Readme for IBM Spectrum LSF 10.1 Simulator

Readme file for IBM® Spectrum LSF Predictor 10.1 Fix Pack 13 (601187)

Abstract

Readme documentation for IBM Spectrum LSF Predictor 10.1 Fix Pack 13 including installation-related instructions, prerequisites, and limitations.

Use the LSF Predictor to create and train artificial intelligence (AI) models for the prediction of LSF job memory and run time. It allows administrator to test the AI models and compare the results, also to deploy the models to the LSF production environments.

Description

Readme documentation for IBM Spectrum LSF Predictor V10.1 Fix Pack 13 that includes installation-related instructions, prerequisites and co-requisites, and list of new features.

Readme file for: IBM® Spectrum LSF Predictor
Product/Component Release: 10.1 Fix Pack 13
Publication date: 24 June 2022
Last modified date: 24 June 2022

What’s new

· Support AutoAI in IBM Cloud Pak for Data 4.0 running in public cloud environment.

· Upgrade ibm-watson-machine-learning API from 1.0.79 to 1.0.175.

· Force password change for first-time logon.

· Upgrade Elasticsearch version from 7.10.2 to 7.16.3 with jdk 17.0.3.1 to avoid Log4j and Java security vulnerability.

· Upgrade Python from 3.7.9 to 3.7.11 to avoid security vulnerability.

· Add utilization graph of cluster-level memory and slots usage for experiment results.

· Handle symbolic links (sym-link) when load LSF configurations.

Installation

1. System Requirements

RHEL X86_64 version 7.2 or later; or Centos X86_64 version 7.2 or later

Ubuntu X86_64, version 18.04

Docker-ce version 19.03.* or later is installed and running

2. Installation

1. Select a Linux host that has enough disk storage. The server must have internet access to download Docker-in-Docker (dind) image for starting LSF simulation Docker container. If you want to load LSF configuration directly, the host must be a client or a server in LSF production environment. The directory used to extract the package is the working directory. Make sure you have at least 100G of free space. The host memory is at least 32G.

2. Logon as the selected Linux as root. Check that the maximum virtual memory setting is larger than 262144.
# sysctl -n vm.max_map_count

3. Check that the Docker engine is installed and running, and the following ports are not occupied:
5050, 20022, 2222, 9200

4. Add the selected user, for example lsfadmin, to the Docker user group:
# usermod -aG docker lsfadmin

5. Login in again to the same host with the selected user (lsfadmin) and extract the LSF Cognitive package: lsf_cognitive_predictor_v1.tar.gz
$ tar -zxvf lsf_cognitive_predictor_v1.tar.gz

3. Prepare IBM Cloud Pak for Data AutoAI on public cloud

AutoAI in IBM Cloud Pak for Data service is provided by Watson Studio. You need to prepare the environment before you use it for LSF Predictor to train LSF job data.

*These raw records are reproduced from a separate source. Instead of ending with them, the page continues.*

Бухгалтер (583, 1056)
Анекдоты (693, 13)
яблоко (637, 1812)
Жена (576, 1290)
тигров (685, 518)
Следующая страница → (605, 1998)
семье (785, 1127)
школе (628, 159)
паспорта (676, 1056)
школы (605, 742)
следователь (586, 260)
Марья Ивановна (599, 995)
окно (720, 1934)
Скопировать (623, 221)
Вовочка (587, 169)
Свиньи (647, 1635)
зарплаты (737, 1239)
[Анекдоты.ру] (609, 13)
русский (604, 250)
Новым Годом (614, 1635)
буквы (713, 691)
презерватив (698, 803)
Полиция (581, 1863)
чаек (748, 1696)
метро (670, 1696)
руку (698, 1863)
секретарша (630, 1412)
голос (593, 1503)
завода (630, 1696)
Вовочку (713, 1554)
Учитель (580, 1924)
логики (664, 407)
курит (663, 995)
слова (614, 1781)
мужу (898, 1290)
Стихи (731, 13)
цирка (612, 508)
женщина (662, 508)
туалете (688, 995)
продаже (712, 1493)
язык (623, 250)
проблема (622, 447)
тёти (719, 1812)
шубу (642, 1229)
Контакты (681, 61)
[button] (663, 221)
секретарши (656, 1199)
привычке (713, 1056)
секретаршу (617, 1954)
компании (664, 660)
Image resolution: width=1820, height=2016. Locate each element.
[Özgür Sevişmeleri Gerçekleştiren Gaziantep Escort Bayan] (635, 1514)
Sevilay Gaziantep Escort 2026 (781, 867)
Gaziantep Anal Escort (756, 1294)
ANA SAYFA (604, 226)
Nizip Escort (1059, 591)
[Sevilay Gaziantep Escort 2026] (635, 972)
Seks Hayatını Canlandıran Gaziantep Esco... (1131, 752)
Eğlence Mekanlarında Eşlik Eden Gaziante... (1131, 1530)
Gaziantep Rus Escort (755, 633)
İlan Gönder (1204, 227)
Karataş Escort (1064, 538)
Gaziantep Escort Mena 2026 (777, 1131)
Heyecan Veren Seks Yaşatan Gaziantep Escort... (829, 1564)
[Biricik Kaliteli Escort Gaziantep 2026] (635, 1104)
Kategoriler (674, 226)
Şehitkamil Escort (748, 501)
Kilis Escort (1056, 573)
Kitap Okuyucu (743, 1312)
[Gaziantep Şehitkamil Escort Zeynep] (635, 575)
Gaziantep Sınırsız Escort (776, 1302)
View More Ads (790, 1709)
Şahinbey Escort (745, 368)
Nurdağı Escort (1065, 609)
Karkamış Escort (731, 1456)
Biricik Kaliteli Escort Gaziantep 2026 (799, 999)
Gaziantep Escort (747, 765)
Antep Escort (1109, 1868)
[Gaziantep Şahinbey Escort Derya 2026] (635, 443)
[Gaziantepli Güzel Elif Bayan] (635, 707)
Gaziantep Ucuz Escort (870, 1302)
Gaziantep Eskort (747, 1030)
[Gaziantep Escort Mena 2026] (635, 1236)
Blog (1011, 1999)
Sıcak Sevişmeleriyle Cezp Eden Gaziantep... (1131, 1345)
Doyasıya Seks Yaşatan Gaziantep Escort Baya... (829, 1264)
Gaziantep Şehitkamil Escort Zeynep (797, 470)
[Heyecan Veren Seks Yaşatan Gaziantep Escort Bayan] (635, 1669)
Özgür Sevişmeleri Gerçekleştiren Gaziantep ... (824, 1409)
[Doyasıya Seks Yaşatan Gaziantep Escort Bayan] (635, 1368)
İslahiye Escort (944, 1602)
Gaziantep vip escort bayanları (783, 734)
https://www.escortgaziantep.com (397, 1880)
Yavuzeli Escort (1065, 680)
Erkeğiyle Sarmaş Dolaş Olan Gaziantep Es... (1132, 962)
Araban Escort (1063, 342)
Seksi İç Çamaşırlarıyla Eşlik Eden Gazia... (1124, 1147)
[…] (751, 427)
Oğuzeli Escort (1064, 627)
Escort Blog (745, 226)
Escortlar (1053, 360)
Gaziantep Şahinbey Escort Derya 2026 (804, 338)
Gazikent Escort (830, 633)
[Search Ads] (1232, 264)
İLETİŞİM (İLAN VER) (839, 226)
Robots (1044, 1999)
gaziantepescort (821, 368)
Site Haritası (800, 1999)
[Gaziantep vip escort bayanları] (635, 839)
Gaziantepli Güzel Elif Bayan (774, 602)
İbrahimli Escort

1. Setup IBM Cloud Pak for Data AutoAI on public cloud account by completing the following steps: https://github.com/IBM/predict-insurance-charges-with-autoai#step-3-create-ibm-cloud-services

2. Create a Watson Studio project in Watson Studio web console. Go to main menu, select View all projects > New Project + and select Create an empty project.

3. Create a deployment space and record the space_id. Go to main menu, select View all spaces > New deployment space +. Fill in the fields, then click Create. In the list of spaces, click on the new deployment space name to see the space details. Copy and save space GUID as input of space ID in LSF Predictor settings page.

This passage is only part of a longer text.